3 - Put first things first

4 - Think win-win

5 - Seek first to understand, then to be understood

6 - Synergize

For the record, the seventh habit is to continually improve.

Most of the article's >3000 words are descriptions of why, how, where, and
when people fail to follow these edicts, with some motivational phrases and
quotes added throughout. There are also actually a few good tidbits buried in
here about confidence and systems-thinking and locus of control, but it's
mostly the usual melange of pop psychology vamping.

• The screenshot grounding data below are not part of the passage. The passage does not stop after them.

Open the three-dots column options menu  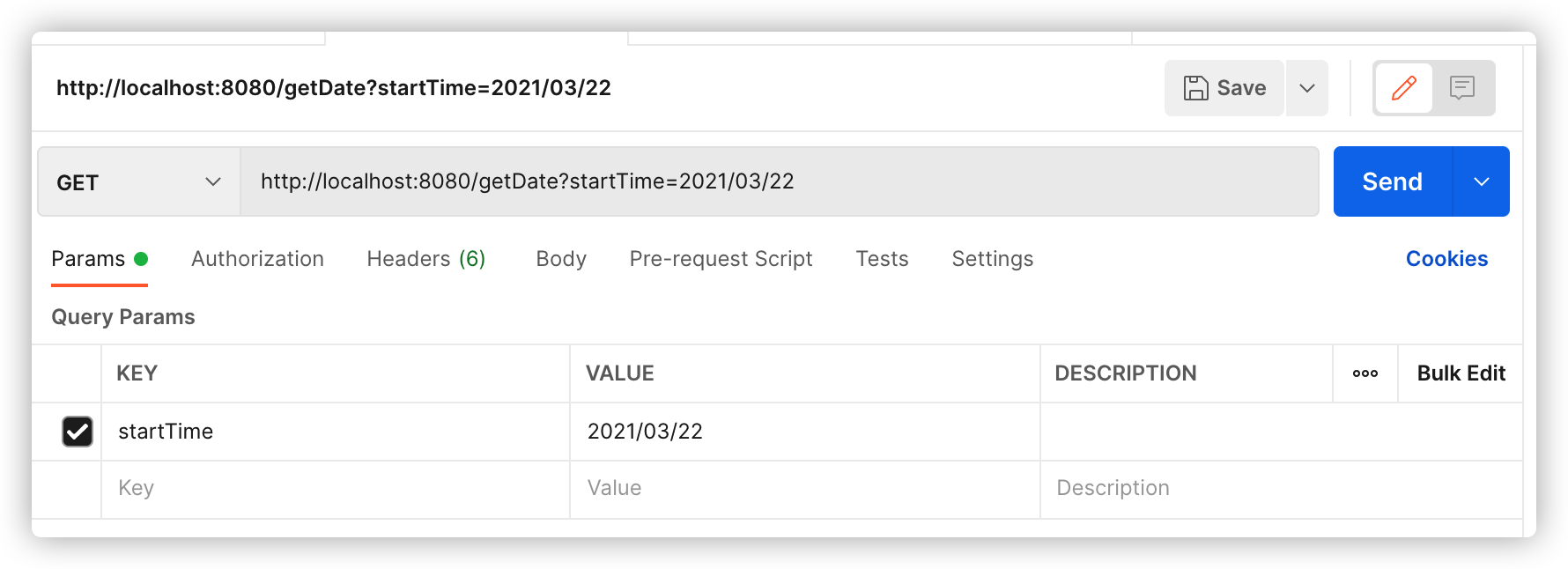point(1365,373)
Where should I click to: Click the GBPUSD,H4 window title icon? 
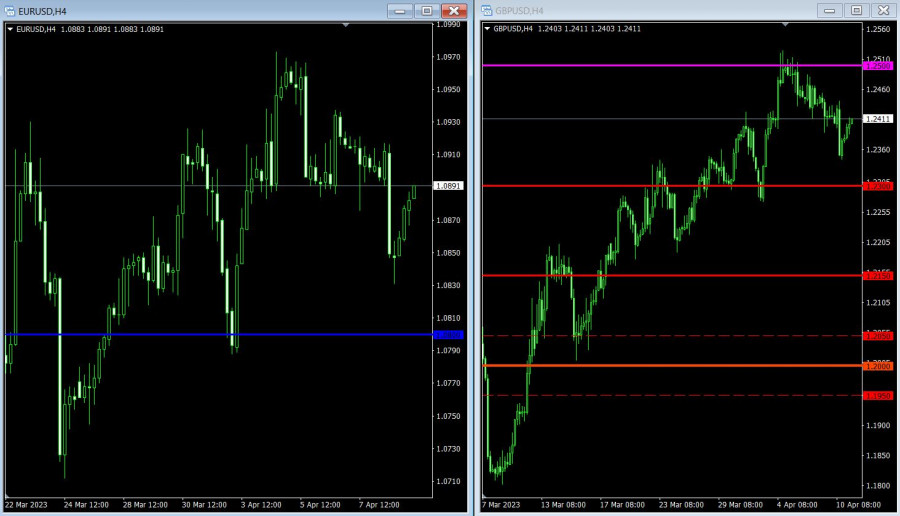[487, 11]
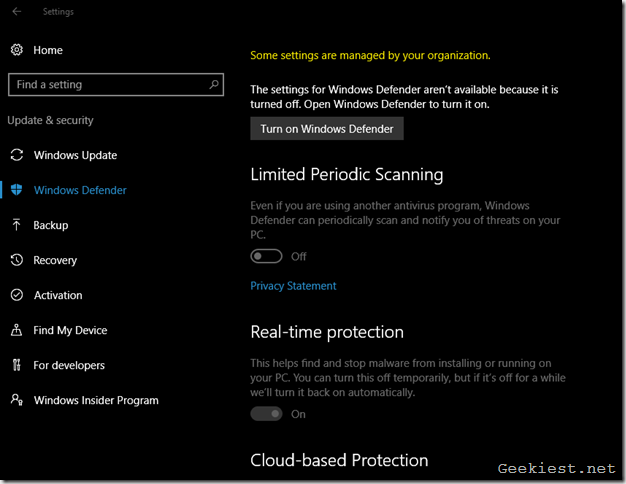This screenshot has height=484, width=626.
Task: Click the Backup upload arrow icon
Action: (16, 225)
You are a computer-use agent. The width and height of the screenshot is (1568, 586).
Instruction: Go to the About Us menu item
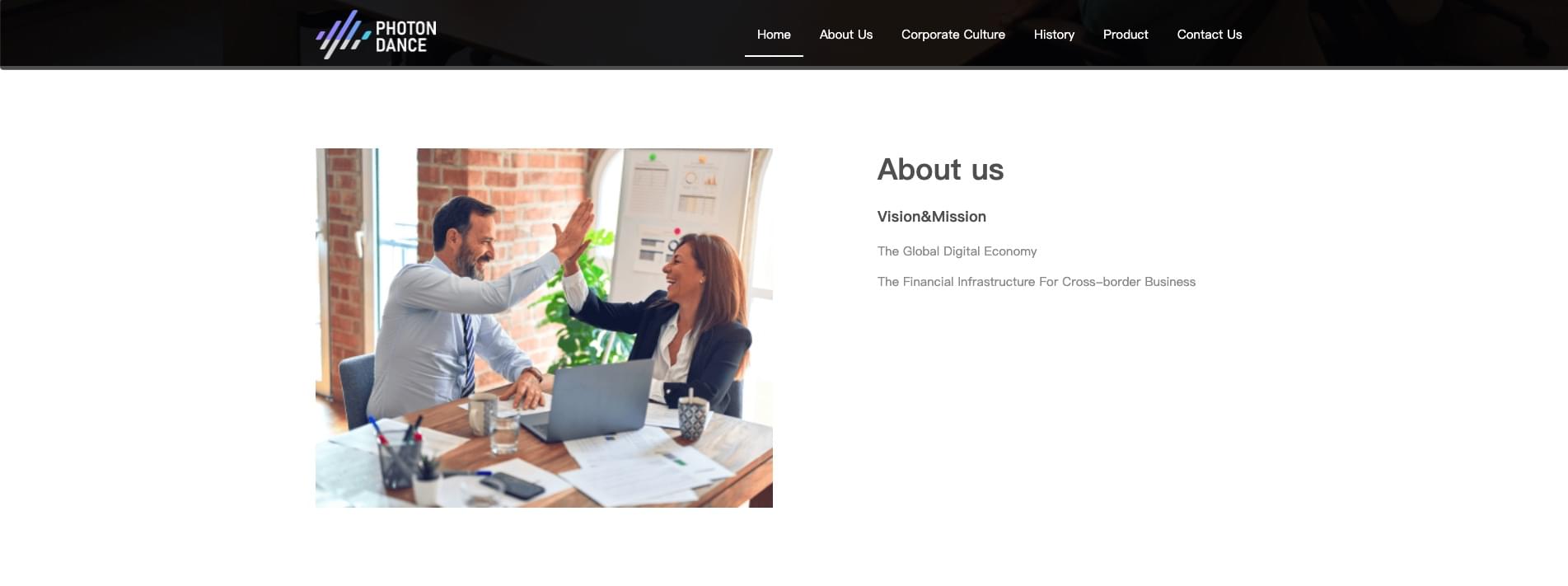coord(845,35)
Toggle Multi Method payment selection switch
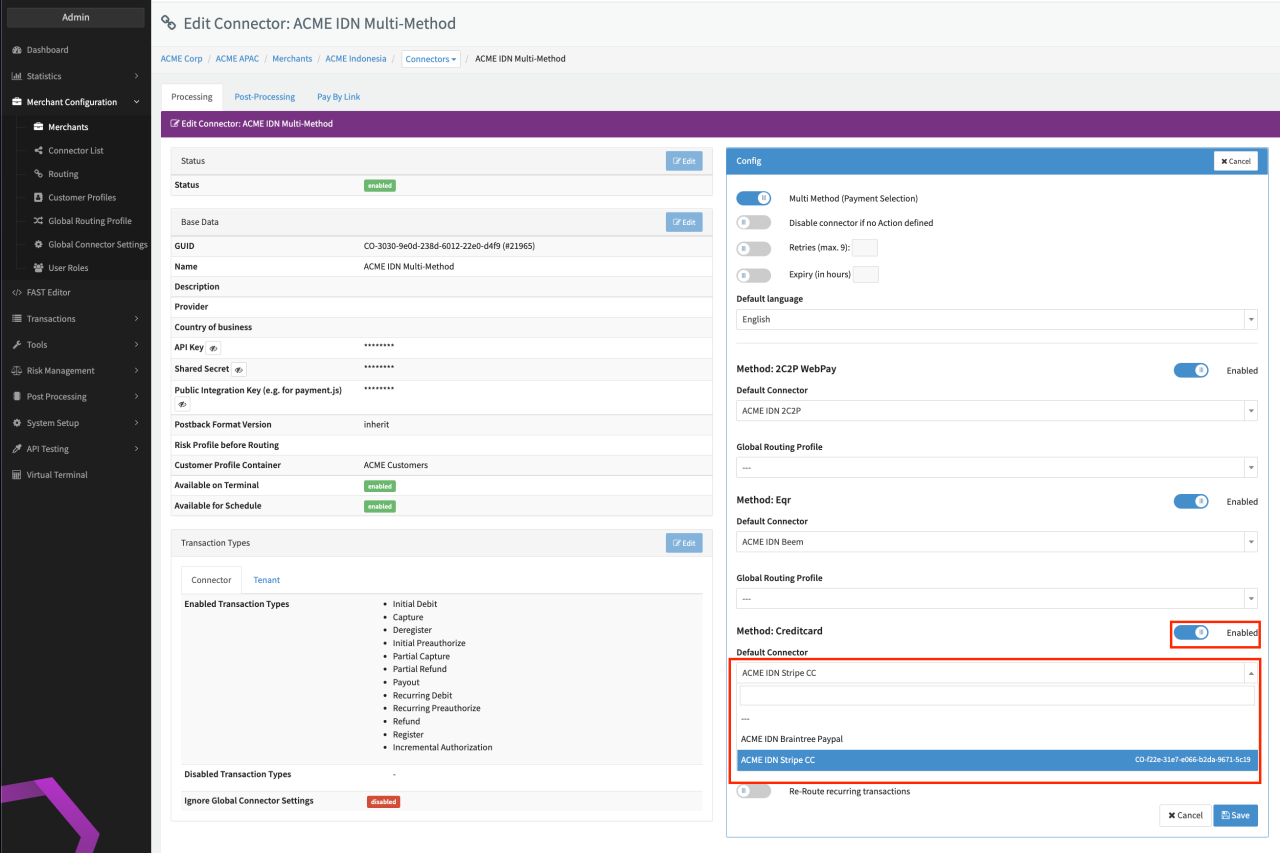The height and width of the screenshot is (853, 1280). tap(753, 198)
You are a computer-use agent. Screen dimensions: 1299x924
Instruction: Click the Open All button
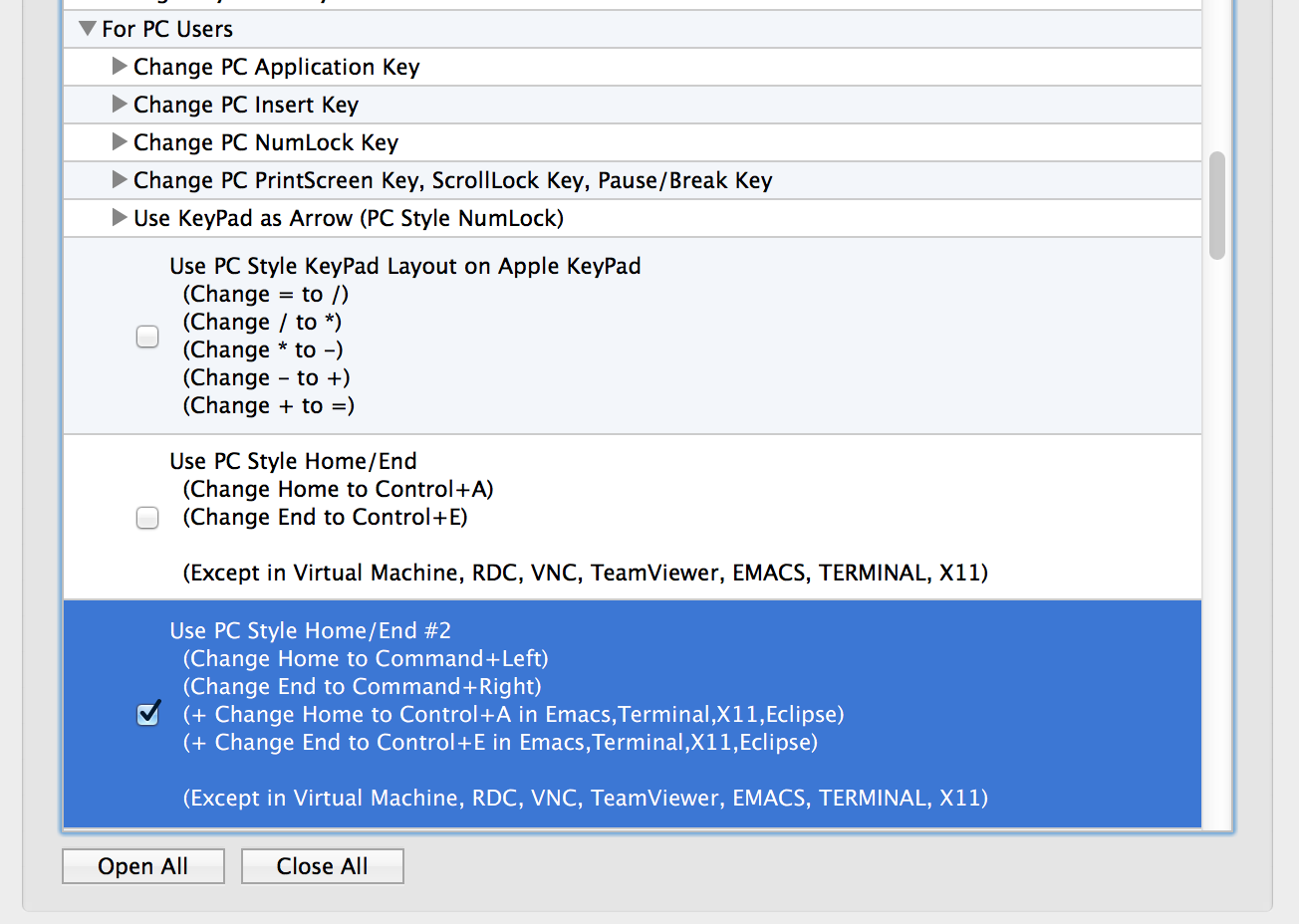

And some broad categorical statements about men and women's attitudes and
abilities to boot.

------
sgillen
Can someone explain to me why this is getting upvoted? It seems like obvious
clickbait, the first shift is a platitude and the second one reads like
corporate buzzwords strung together (synergy + 10x thinking). And at the end
the author tries to sell you “training” on how to achieve a passive 6 figure
income. I mean really?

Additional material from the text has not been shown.